> [What is being asked]: Wherever a line of the data contains "agent", copy that line.

> [Exercise data]:
┌──

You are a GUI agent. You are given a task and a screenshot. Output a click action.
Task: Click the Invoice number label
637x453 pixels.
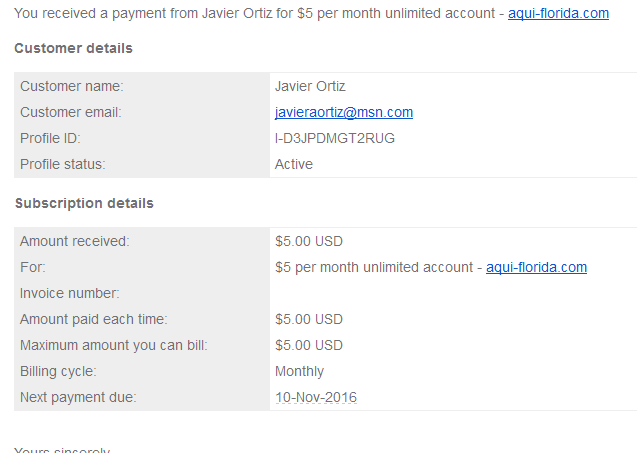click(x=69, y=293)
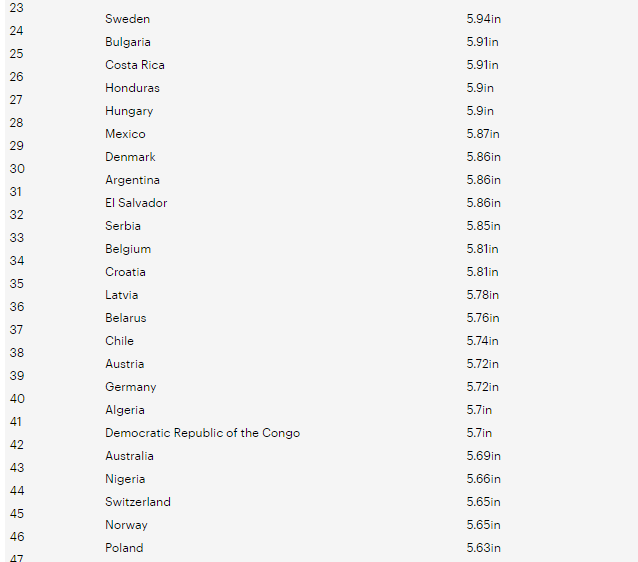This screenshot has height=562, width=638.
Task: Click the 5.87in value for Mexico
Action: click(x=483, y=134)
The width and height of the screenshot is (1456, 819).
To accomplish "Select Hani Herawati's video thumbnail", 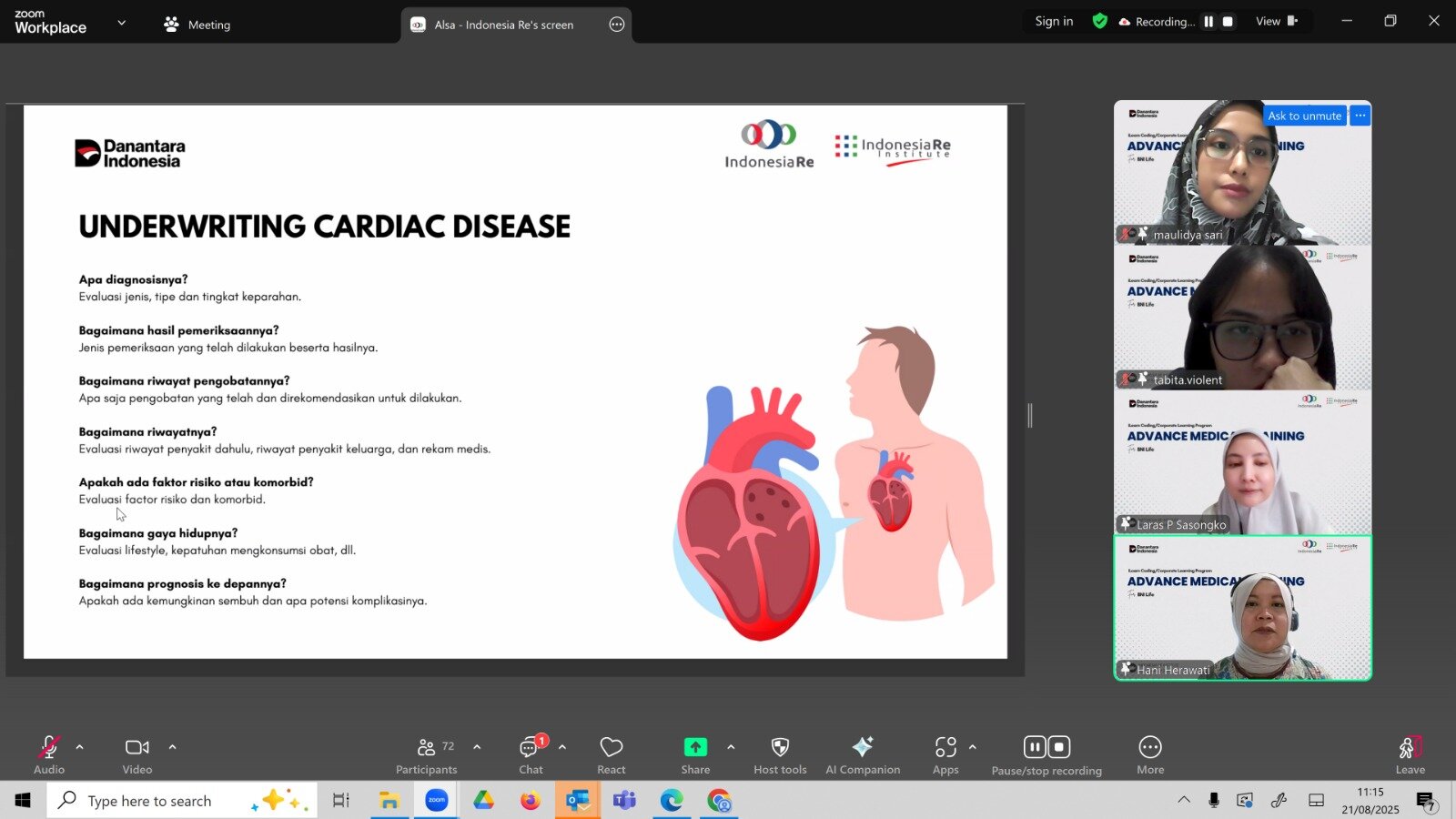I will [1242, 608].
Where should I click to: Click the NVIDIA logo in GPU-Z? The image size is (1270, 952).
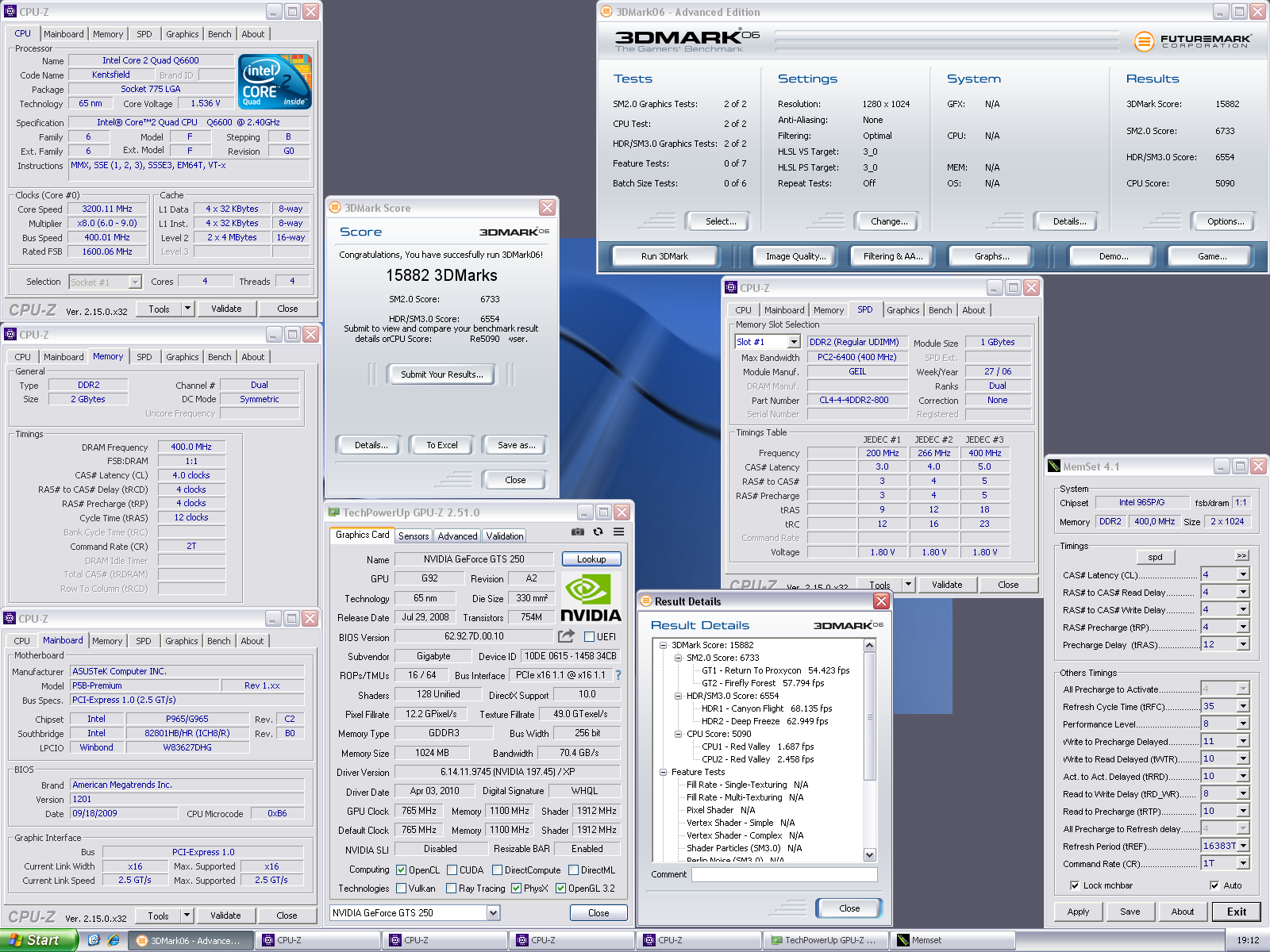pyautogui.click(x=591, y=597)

└──
┌──

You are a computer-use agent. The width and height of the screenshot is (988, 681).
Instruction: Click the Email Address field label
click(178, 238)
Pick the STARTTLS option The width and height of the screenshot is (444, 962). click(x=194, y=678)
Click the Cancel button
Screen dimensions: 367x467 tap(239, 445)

└──
┌──

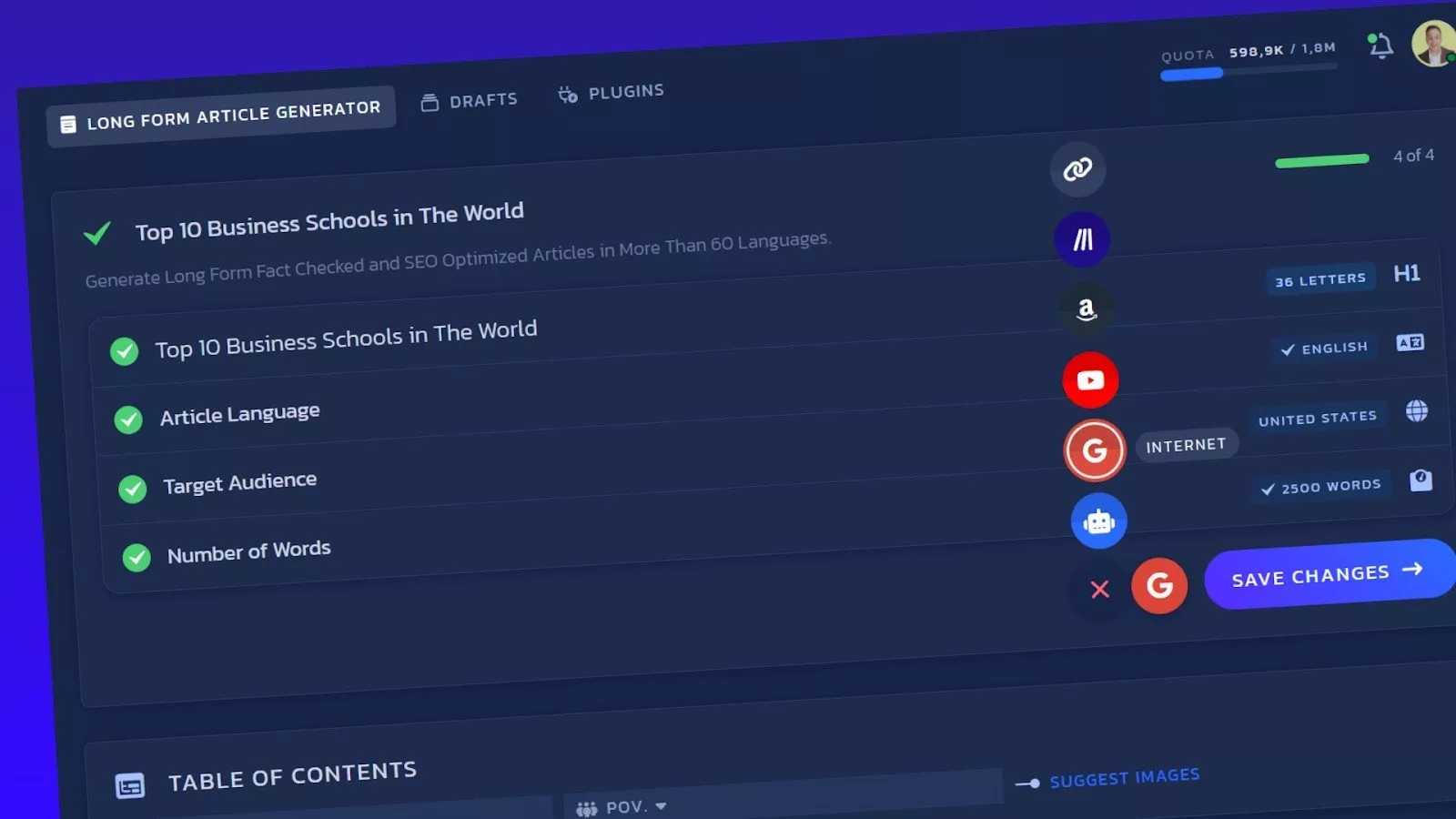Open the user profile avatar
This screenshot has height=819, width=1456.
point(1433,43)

└──

> [Solution to this task]:
You are a GUI agent. You are given a task and a screenshot. Output a click action.
You are a computer-use agent. The width and height of the screenshot is (988, 681).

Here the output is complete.